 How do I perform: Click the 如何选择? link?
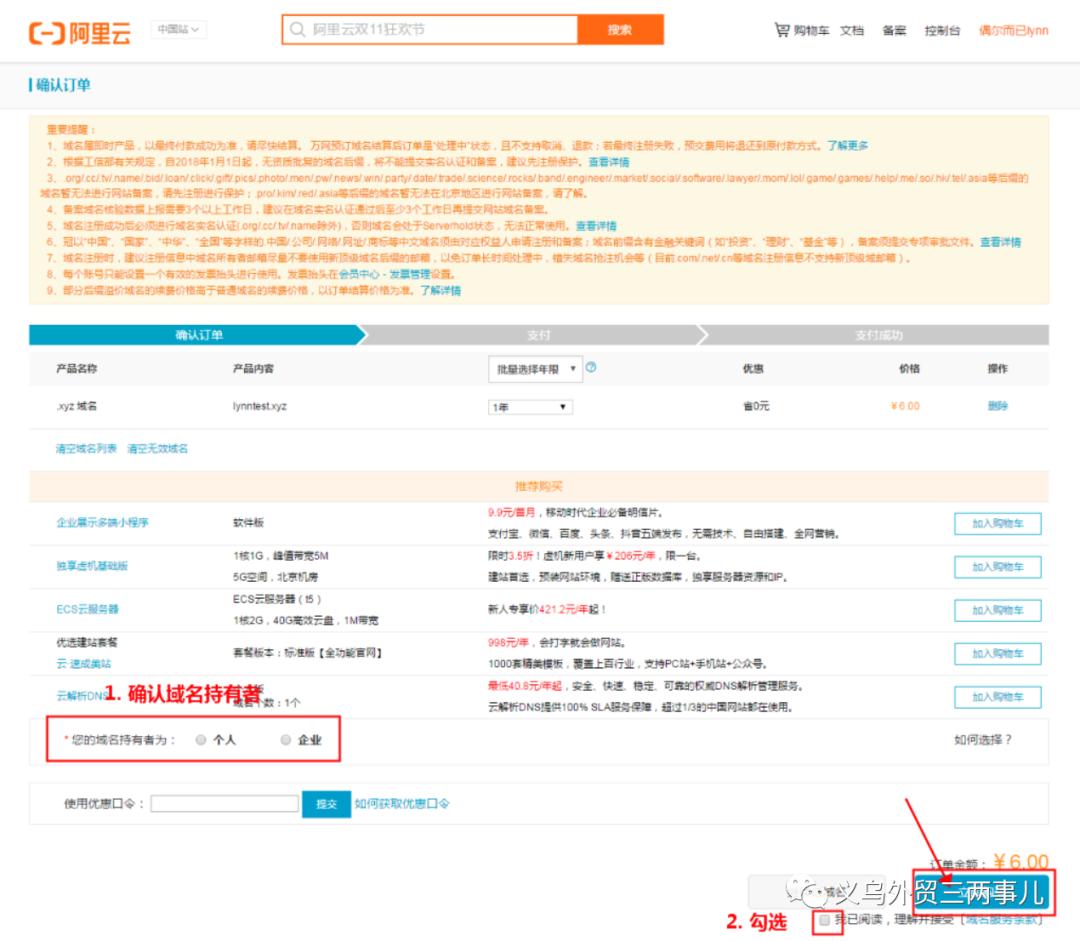(x=981, y=738)
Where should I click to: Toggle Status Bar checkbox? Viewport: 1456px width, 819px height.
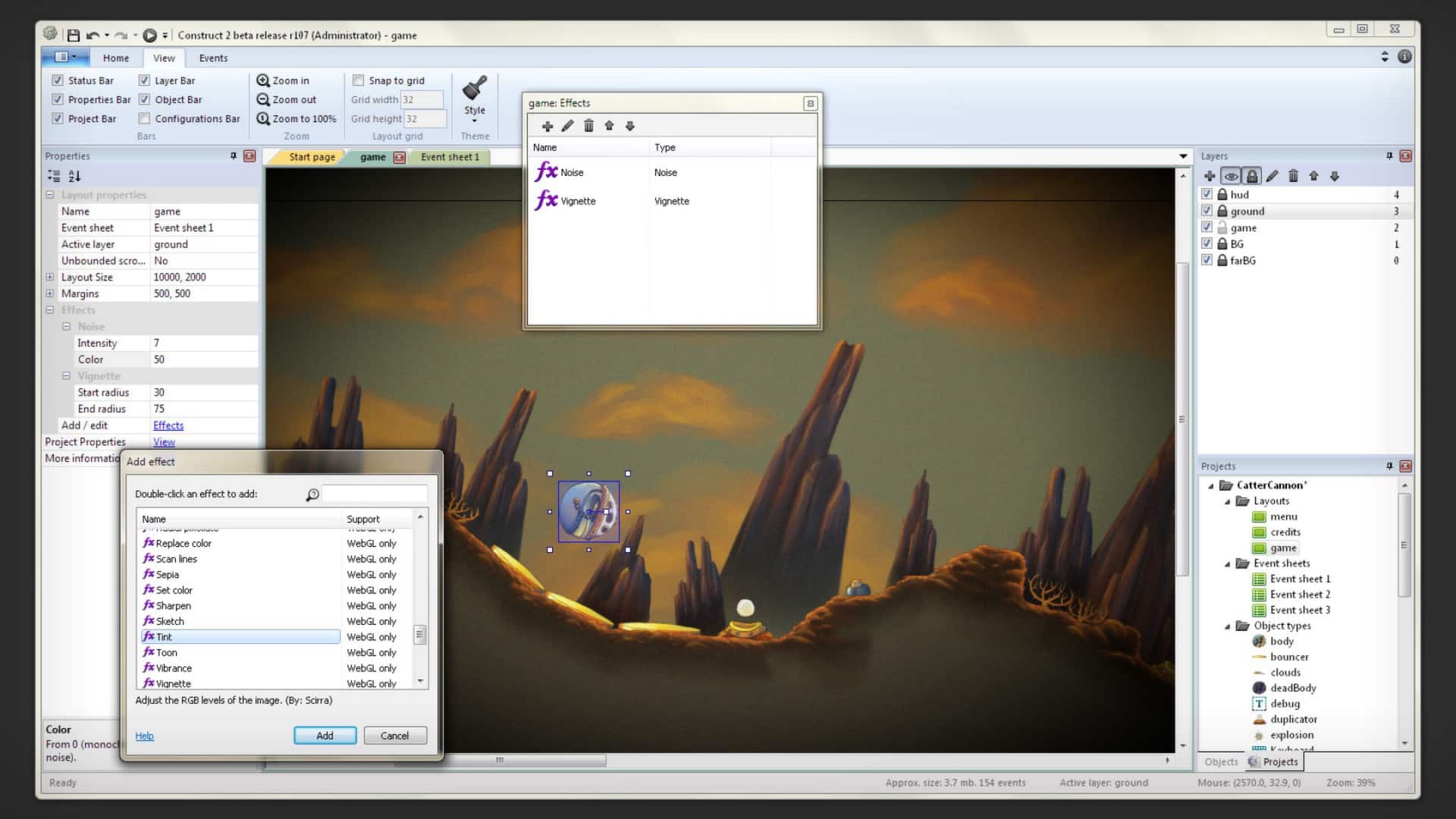click(58, 80)
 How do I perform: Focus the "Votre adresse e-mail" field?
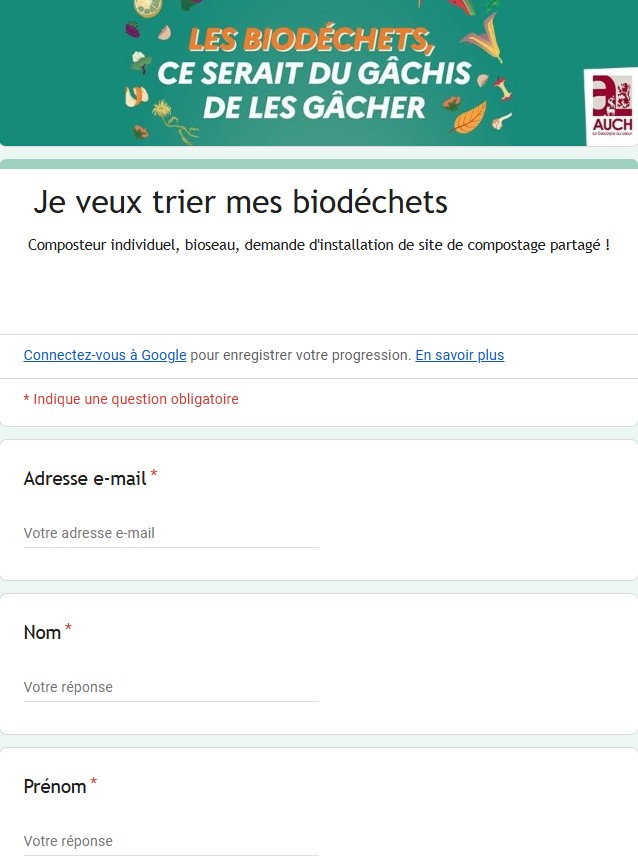(171, 534)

Exercise brief
If a record contains a picture, leave the picture out; repeat the record itself exactly.

Exercise solution
 How do I perform: Click the 如何选择? link?
(x=981, y=738)
Where should I click to: Toggle Status Bar checkbox? Viewport: 1456px width, 819px height.
click(58, 80)
 How do I perform: Focus the "Votre adresse e-mail" field?
(171, 534)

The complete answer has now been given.